=== Task inputs ===

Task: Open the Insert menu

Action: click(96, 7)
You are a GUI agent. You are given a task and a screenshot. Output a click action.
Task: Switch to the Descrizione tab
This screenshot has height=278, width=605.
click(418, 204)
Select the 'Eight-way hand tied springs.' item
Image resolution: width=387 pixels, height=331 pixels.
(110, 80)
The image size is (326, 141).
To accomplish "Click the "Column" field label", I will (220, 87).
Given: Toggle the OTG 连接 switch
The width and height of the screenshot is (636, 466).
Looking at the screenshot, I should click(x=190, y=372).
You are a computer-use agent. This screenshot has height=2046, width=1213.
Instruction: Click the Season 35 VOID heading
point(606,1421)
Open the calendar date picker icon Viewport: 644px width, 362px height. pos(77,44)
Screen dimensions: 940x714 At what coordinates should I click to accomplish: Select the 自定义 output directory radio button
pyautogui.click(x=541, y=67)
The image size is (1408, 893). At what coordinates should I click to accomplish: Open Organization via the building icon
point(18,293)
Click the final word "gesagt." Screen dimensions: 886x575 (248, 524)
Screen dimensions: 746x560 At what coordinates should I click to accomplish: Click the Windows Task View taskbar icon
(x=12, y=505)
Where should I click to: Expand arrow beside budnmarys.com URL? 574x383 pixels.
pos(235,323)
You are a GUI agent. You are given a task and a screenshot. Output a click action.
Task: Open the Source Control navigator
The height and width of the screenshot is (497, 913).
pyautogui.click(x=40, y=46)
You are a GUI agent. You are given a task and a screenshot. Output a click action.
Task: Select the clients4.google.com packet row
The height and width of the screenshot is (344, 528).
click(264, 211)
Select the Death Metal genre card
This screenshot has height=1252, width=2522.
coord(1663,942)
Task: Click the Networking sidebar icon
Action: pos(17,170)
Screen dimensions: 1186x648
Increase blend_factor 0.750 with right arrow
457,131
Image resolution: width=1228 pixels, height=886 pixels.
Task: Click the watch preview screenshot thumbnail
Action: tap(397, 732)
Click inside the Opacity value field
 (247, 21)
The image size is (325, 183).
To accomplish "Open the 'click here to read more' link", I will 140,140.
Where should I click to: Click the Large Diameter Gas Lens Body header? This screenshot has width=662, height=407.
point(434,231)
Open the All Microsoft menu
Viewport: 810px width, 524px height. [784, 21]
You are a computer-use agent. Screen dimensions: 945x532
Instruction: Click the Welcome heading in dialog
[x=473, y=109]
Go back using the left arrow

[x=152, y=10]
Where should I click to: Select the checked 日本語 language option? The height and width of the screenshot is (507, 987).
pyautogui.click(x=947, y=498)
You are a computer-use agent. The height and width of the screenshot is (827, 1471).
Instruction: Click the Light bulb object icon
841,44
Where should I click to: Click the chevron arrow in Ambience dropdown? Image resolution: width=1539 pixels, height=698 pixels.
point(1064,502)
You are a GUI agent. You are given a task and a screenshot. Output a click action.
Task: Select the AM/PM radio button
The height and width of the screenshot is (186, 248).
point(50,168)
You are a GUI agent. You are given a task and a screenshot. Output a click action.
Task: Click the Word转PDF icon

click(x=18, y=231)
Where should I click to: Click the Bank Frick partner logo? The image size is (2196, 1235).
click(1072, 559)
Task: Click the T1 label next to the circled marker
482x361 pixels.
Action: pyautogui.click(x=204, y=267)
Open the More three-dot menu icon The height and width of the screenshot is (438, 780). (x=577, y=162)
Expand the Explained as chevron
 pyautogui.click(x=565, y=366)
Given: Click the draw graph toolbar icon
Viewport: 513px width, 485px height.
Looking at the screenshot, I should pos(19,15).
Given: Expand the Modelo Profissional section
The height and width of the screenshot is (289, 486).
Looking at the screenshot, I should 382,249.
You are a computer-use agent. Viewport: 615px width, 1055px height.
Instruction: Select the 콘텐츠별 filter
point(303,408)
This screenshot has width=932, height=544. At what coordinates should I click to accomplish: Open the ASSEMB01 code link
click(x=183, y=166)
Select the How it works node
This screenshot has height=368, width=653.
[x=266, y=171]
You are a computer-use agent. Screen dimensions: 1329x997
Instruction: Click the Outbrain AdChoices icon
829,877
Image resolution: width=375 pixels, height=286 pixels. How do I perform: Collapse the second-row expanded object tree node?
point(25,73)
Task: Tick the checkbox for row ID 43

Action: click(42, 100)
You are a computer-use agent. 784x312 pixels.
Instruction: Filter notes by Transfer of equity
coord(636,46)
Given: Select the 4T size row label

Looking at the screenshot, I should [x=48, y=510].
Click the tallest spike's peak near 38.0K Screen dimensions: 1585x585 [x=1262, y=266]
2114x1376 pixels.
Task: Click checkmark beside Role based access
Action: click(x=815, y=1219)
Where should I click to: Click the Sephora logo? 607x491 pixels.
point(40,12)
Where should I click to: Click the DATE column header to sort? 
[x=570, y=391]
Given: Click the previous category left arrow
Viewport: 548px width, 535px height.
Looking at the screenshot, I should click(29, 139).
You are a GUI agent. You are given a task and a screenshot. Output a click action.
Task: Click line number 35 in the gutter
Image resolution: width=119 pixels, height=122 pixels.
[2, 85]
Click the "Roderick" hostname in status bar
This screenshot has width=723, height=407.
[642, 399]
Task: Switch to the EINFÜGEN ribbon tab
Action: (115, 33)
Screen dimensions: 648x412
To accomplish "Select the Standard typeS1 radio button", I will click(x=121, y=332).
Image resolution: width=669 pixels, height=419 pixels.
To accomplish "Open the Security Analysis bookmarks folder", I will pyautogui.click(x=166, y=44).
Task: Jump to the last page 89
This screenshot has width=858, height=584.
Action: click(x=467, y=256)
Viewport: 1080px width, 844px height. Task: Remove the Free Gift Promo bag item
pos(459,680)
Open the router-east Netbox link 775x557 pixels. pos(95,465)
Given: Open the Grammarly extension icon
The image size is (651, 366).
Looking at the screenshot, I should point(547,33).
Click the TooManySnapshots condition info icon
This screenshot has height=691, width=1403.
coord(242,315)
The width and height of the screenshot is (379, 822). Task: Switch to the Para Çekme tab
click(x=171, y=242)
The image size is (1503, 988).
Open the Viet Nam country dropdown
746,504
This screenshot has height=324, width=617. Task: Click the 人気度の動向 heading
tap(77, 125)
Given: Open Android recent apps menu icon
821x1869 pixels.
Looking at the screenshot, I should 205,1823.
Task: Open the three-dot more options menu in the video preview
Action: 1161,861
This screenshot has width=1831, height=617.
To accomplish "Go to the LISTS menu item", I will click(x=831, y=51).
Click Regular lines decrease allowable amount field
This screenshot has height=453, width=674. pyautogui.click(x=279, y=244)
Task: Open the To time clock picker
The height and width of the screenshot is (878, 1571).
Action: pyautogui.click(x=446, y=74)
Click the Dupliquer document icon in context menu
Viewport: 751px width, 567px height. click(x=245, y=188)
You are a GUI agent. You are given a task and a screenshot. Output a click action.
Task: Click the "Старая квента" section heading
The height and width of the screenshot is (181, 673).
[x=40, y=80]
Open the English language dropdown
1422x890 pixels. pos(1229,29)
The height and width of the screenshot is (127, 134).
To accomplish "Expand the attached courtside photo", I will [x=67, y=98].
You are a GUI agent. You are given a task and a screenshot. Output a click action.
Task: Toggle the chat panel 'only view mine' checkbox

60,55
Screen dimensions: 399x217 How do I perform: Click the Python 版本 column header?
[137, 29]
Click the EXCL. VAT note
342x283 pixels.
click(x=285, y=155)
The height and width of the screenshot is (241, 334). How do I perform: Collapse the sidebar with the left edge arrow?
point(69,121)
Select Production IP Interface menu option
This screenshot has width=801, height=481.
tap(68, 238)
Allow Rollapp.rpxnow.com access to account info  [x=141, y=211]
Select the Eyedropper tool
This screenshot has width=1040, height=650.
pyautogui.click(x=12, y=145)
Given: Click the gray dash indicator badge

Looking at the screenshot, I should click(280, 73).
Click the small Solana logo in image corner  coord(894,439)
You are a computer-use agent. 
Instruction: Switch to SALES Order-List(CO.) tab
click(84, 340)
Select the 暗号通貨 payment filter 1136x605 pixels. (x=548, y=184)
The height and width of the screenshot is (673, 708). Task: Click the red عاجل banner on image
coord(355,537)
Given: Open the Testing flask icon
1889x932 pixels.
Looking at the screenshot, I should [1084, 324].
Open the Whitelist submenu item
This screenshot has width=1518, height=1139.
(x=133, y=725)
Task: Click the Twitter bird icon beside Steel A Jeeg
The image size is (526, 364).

===

* [What is being asked]:
Which lines of the listing run from the one containing "Open the English language dropdown" through the one containing "Select the 暗号通貨"? Repeat them verbatim, both end lines included.

* [Written answer]:
Open the English language dropdown
1422x890 pixels. pos(1229,29)
The height and width of the screenshot is (127, 134).
To accomplish "Expand the attached courtside photo", I will [x=67, y=98].
You are a GUI agent. You are given a task and a screenshot. Output a click action.
Task: Toggle the chat panel 'only view mine' checkbox

60,55
Screen dimensions: 399x217 How do I perform: Click the Python 版本 column header?
[137, 29]
Click the EXCL. VAT note
342x283 pixels.
click(x=285, y=155)
The height and width of the screenshot is (241, 334). How do I perform: Collapse the sidebar with the left edge arrow?
point(69,121)
Select Production IP Interface menu option
This screenshot has width=801, height=481.
tap(68, 238)
Allow Rollapp.rpxnow.com access to account info  [x=141, y=211]
Select the Eyedropper tool
This screenshot has width=1040, height=650.
pyautogui.click(x=12, y=145)
Given: Click the gray dash indicator badge

Looking at the screenshot, I should click(280, 73).
Click the small Solana logo in image corner  coord(894,439)
You are a computer-use agent. 
Instruction: Switch to SALES Order-List(CO.) tab
click(84, 340)
Select the 暗号通貨 payment filter 1136x605 pixels. (x=548, y=184)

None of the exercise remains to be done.